CMSA New Technologies in Mathematics: Generalization bounds for rational self-supervised learning algorithms


View Calendar
October 28, 2020 3:00 pm - 4:00 pm
via Zoom Video Conferencing

Boaz Barak and Yamini Bansal - Harvard Dept. of Computer Science

The generalization gap of a learning algorithm is the expected difference between its performance on the training data and its performance on fresh unseen test samples. Modern deep learning algorithms typically have large generalization gaps, as they use more parameters than the size of their training set. Moreover the best known rigorous bounds on their generalization gap are often vacuous.
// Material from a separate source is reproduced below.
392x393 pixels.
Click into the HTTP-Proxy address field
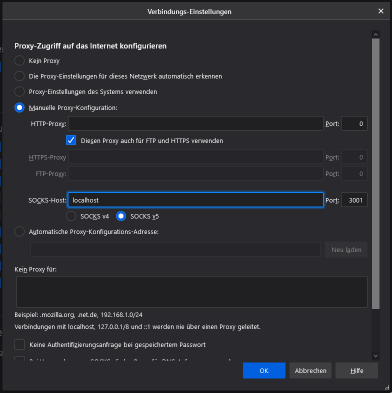(196, 124)
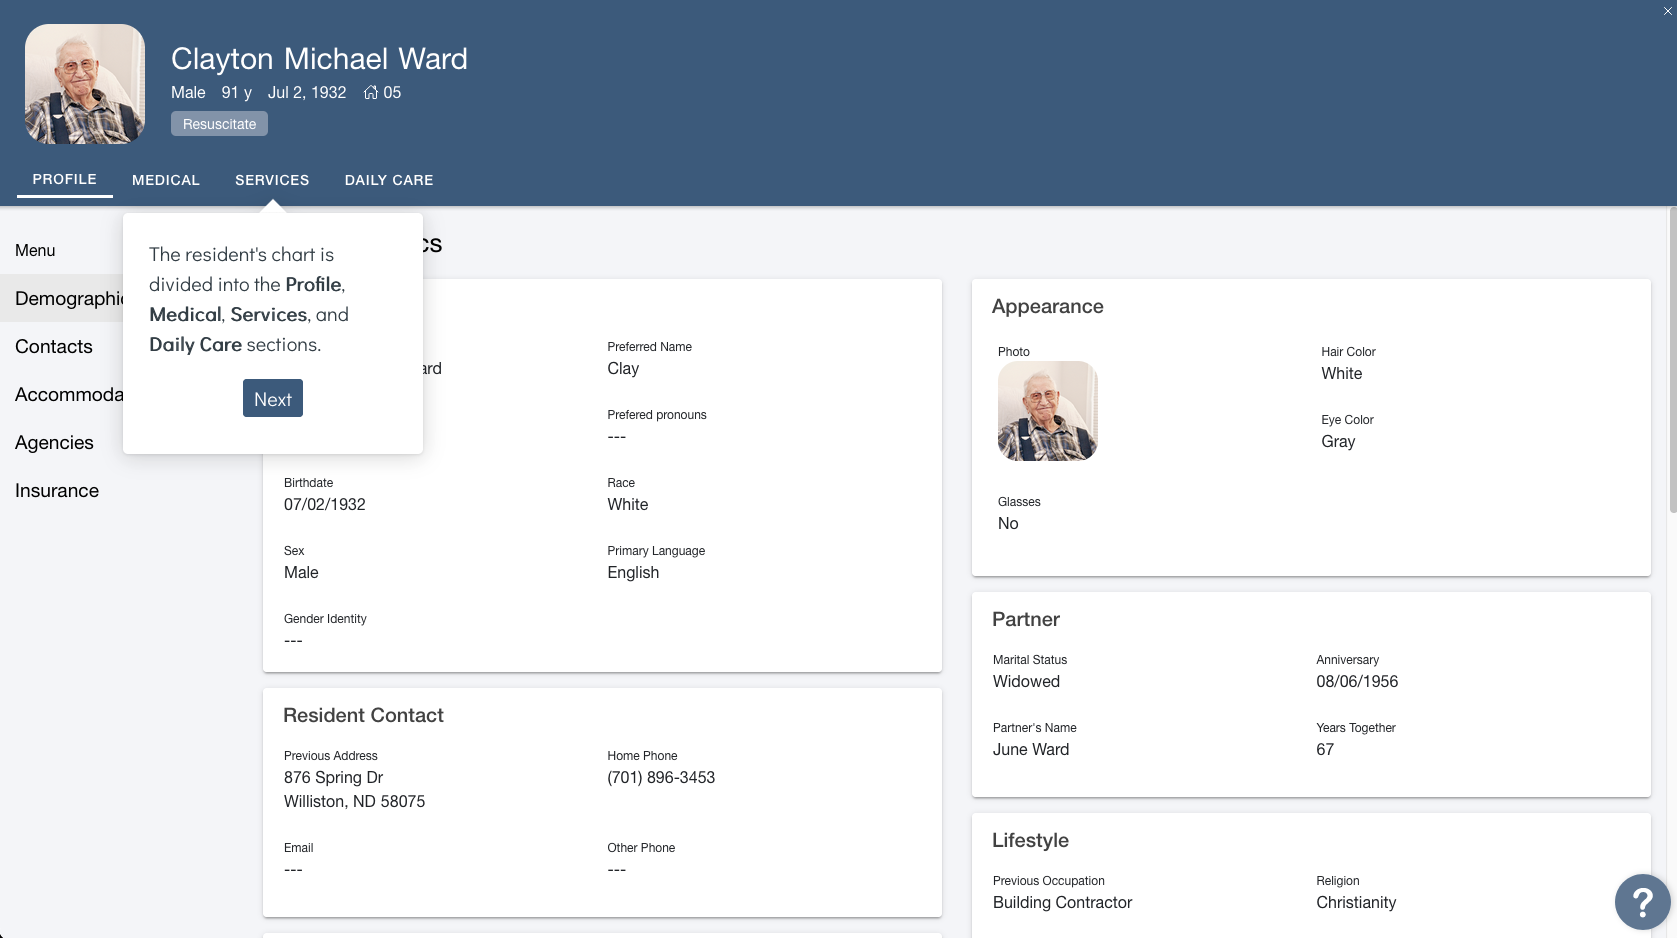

In this talk we will see a new upper bound on the generalization gap of classifiers that are obtained by first using self-supervision to learn a complex representation of the (label free) training data, and then fitting a simple (e.g., linear) classifier to the labels. Such classifiers have become increasingly popular in recent years, as they offer several practical advantages and have been shown to approach state-of-art results.

We show that (under the assumptions described below) the generalization gap of such classifiers tends to zero as long as the complexity of the simple classifier is asymptotically smaller than the number of training samples. We stress that our bound is independent of the complexity of the representation that can use an arbitrarily large number of parameters.
Our bound assuming that the learning algorithm satisfies certain noise-robustness (adding small amount of label noise causes small degradation in performance) and rationality (getting the wrong label is not better than getting no label at all) conditions that widely (and sometimes provably) hold across many standard architectures.
We complement this result with an empirical study, demonstrating that our bound is non-vacuous for many popular representation-learning based classifiers on CIFAR-10 and ImageNet, including SimCLR, AMDIM and BigBiGAN.

The talk will not assume any specific background in machine learning, and should be accessible to a general mathematical audience. Joint work with Gal Kaplun.